Instructor: [0:00] Let's build up a page layout using grid-template-areas. Since there are just three grids here, header, content, and footer, we'll have one column and three rows. Currently, I have the grid-template-columns set to one fr and grid-template-rows set to one fr, one fr, and one fr.
[0:19] To make it look more like a normal website layout, let's change this middle row to five fr. Now, it looks a little more like a regular layout with a header, a big content box, and a footer. Make sure you have index.html open and Firefox Developer Browser.
[0:35] Let's turn on the developer tools. Let's turn on the overlay grid. Make sure it's a color that you can see well. This time, make sure that grid display settings has the display area names checked off. Because there are only three grid items, it's positioned properly with the header on top, then content, then footer at the bottom.
[0:55] However, most layouts aren't this simple. To make it easier to visualize more complex layouts, we can use grid-template-areas. Grid-template-areas allow you to spatially define how you want certain objects to show up on your page. It looks like a grid as you define columns and rows.
[1:11] In this case, it'll be quite simple. Header, content, and footer. You want to make sure there are quotation marks around each row. Now, the magic begins. The grid-template-areas are now labeled on the browser.
[1:26] Now that we can visually see which areas of the page are the specific grid-template-areas, we can start getting more creative with the page layout.
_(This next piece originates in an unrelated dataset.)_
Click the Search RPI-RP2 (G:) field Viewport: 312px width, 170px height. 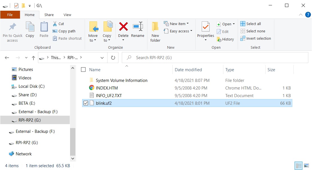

Let's add in a navigation to the left-hand side of the content to create another basic Web layout.
[1:40] Let's start by editing the grid-template-areas to show the layout we want. We want the header to be across the whole page, then navigation and content under that, side by side, and then the footer again that spans across the page.
[1:52] How can we show that as a grid? As mentioned before, you can kind of think of grid-template-areas as a grid. Header will be going across the whole entire page, so header, header. We want the navigation to the left and then content for the second row. Then the footer will also be going across.
[2:09] We have to make sure that these are two columns now. I'll have one fr and one fr. This should have the header going across and then the navigation bar to the left and then the content and then, on the bottom row, the footer going across.
[2:26] Let's see what happens. All right. We have the header, header, navigation, content, footer, footer. Wait. What's going on here? The header has header in it, but then the second header has content. Then the navigation bar says footer. Good thing we have the grid-template-areas labeled because now we can get to troubleshooting.
[2:51] While it's great that we labeled the template areas, because we haven't defined the grid area, CSS can't read our minds and places the grid item one after the other in every available space.
[3:02] Since we only have three grid items, header, content, and footer, CSS Grid just placed header, content, and footer one after the other. We can solve this issue by creating class and setting the class names to the grid areas. Before we go any further, we have to remember to put the navigation in.
[3:21] There are a lot of moving parts. Let's go through them one by one. First, we have to set the class name for each section we want. We want header. We also want nav for navigation. Then we also want the class content for the content area. Then we want the class footer for the footer area.
[3:38] Let's give that a save on index.html. Let's refresh the page. Oof. It's looking a little complicated but no problem. Since the grid areas are labeled, it'll make it really easy for us to troubleshoot.
[3:53] We're back here. We have the grid-template-areas defined as the header going across the whole way, the navigation, then content for the second row. Then the third row will have footer going across the whole way.
[4:05] The first class we want to put in is the header. We want to say, "Grid area header." That's the name we want. Then we keep on doing the same for the navigation area, content, and footer area.
[4:17] I use the same names for the class and the grid-template-areas, but that's just for simplicity's sake for myself. They don't actually have to match. The footer, you can call it Footer Mcfooterson. As long as you define the footer area as grid area Footer Mcfooterson, it should work.
[4:35] Let's give that a save and see what happens. Oh. Screwed it up over there. Got to make sure to close the navigation div. We can tell that the navigation area is the one causing problems.
[4:45] All right. Let's give this another refresh. Here we go. Now the header is spanning across the whole row. Then the navigation is in the second row with the content next to it. Then the footer is also spanning the whole entire row. Because we're using fr, it's also responsive.
[5:02] Usually, navigation bars are thinner than the content. Let's keep the navigation to one fr and set the content area to five fr. Here we have it, one of the most popular layouts created purely in CSS Grid.